Meet Humpback: Meta’s New AI Model That’s a Whale of an Upgrade of Llama
Meta's whale-themed AI model makes a splash, self-training to follow instructions better than LLaMA
At a Glance
- Meta unveils a new Humpback model that self-curates unlabeled data, reducing reliance on human annotations.
- Built on top of Llama, Humpback outperforms the likes of Claude, Vicuna and Claude at following instructions.
AI researchers at Meta have showcased Humpback, a new AI model that can self-curate vast amounts of unlabeled data to generate outputs.
Humpback was unveiled in the paper ‘Self-alignment with instruction back translation’. The language model was built using a dataset comprising large amounts of unlabeled data. Humpback was built using an instruction-following dataset comprised of large amounts of unlabeled data.
Using a new method – dubbed instruction back translation – Meta’s AI researchers were able to build a Llama-based model capable of self-curating data by predicting its quality and then being self-trained on only the highest quality instructions.
The results saw Humpback outperform Anthropic’s Claude, Meta’s own LIMA model and all other Llama-based models.
Humpback is part of Meta’s continuing efforts to build auto-regressive large language models that can learn without the need for human intervention. Meta’s chief AI scientist and AI luminary Yann LeCun has continuously proposed the idea. He tweeted that Humpback was “making a splash with self-alignment.”
How does Humpback AI work?
Meta's researchers took a base LLaMA model and gave it a small number of English language responses annotated by a human.
The resulting model was then used to generate instruction prompts for unlabeled web documents – showing self-augmentation.
The model’s self-augmentation ability was used to create a sizable set of instruction pairs.

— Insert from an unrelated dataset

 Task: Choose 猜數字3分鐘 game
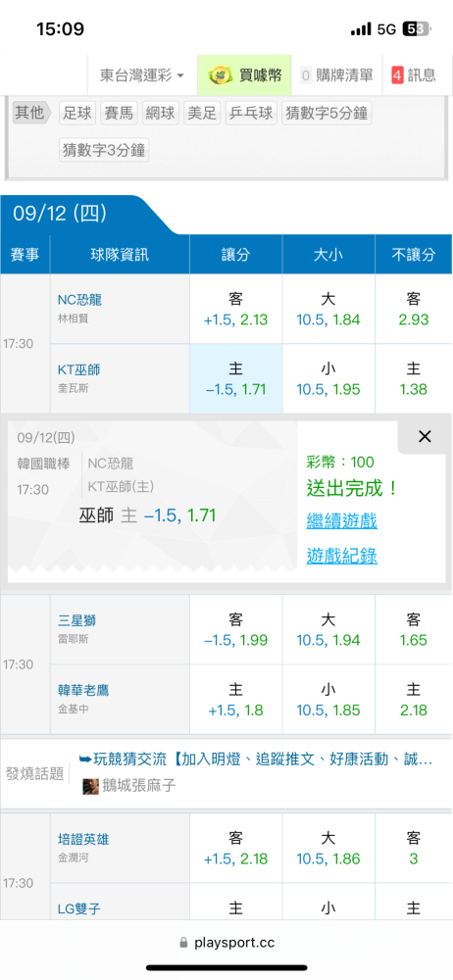[x=105, y=150]
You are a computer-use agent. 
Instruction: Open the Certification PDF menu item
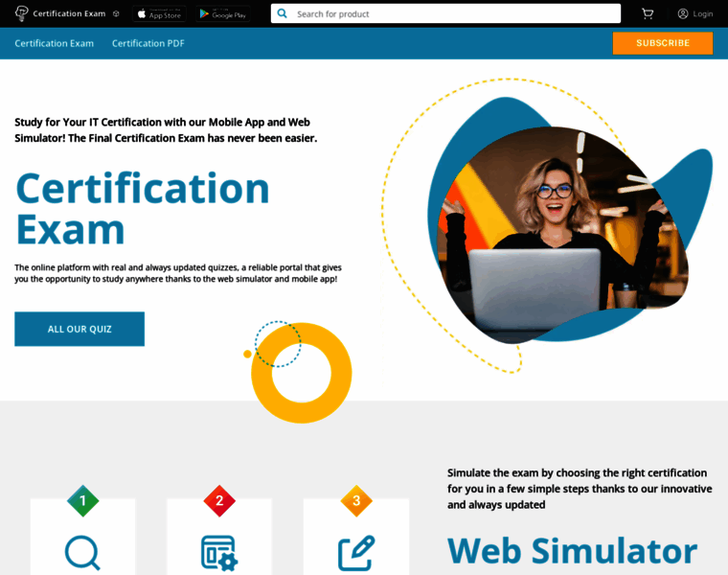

The model was then finetuned on a large unlabeled dataset of instruction examples from the Open Assistant dataset. Humpback was then tasked with picking high-quality examples effectively showing the model self-curating the data.
The researchers repeated the process to gradually improve the model's ability to follow instructions.
Meta’s approach in effect enables Humpback to progressively improve based on its own predictions, reducing reliance on external annotations.
Performance: How does Humpback compare?
Meta’s researchers compared Humpback with various other instruction-following models, including Alpaca, Vicuna and Falcon Instruct 40B.
In terms of generation quality, Humpback was among the top-performing models on the AlpacaEval test for instruction following models.
Humpback was the highest-scoring non-distilled AI model – meaning it was a model trained without relying on any external model like ChatGPT for any form of supervision. The only model to beat Humpback on the AlpacaEval test was OpenAI's GPT-4 which has limited resources available to determine its actual makeup.
On the popular MMLU benchmark that covers natural language processing tasks, the 65 billion parameter version of Humpback achieved an average score of 59.0. By comparison, the standard LLaMA 65B achieved 54.8.
Move over camelids, it’s cetacean time
Jason Weston, a Meta AI researcher and one of the Humpback authors, said the method that made the model was “exciting because it could be scaled up further” using a stronger base model.
However, since the data used to build Humpback was sourced from a web corpus, it could perpetuate biases from web data.
Compared to the base LlaMA model, Humpback boasts improved accuracy in detecting biases – but that doesn’t mean it’s less likely to generate responses that contain biases.
Meta’s researchers tested its model on what they described as “potentially sensitive” prompts and found the model “model tends to produce a cautious response, or even refuses to provide information to fulfill the instruction.”
Humpback will surely make a splash for Meta and its efforts to make AI systems that learn in similar ways to how men do. The company's researchers suggest that future work utilizing the Humpback method of instruction back translation should scale to consider considering larger unlabeled corpora.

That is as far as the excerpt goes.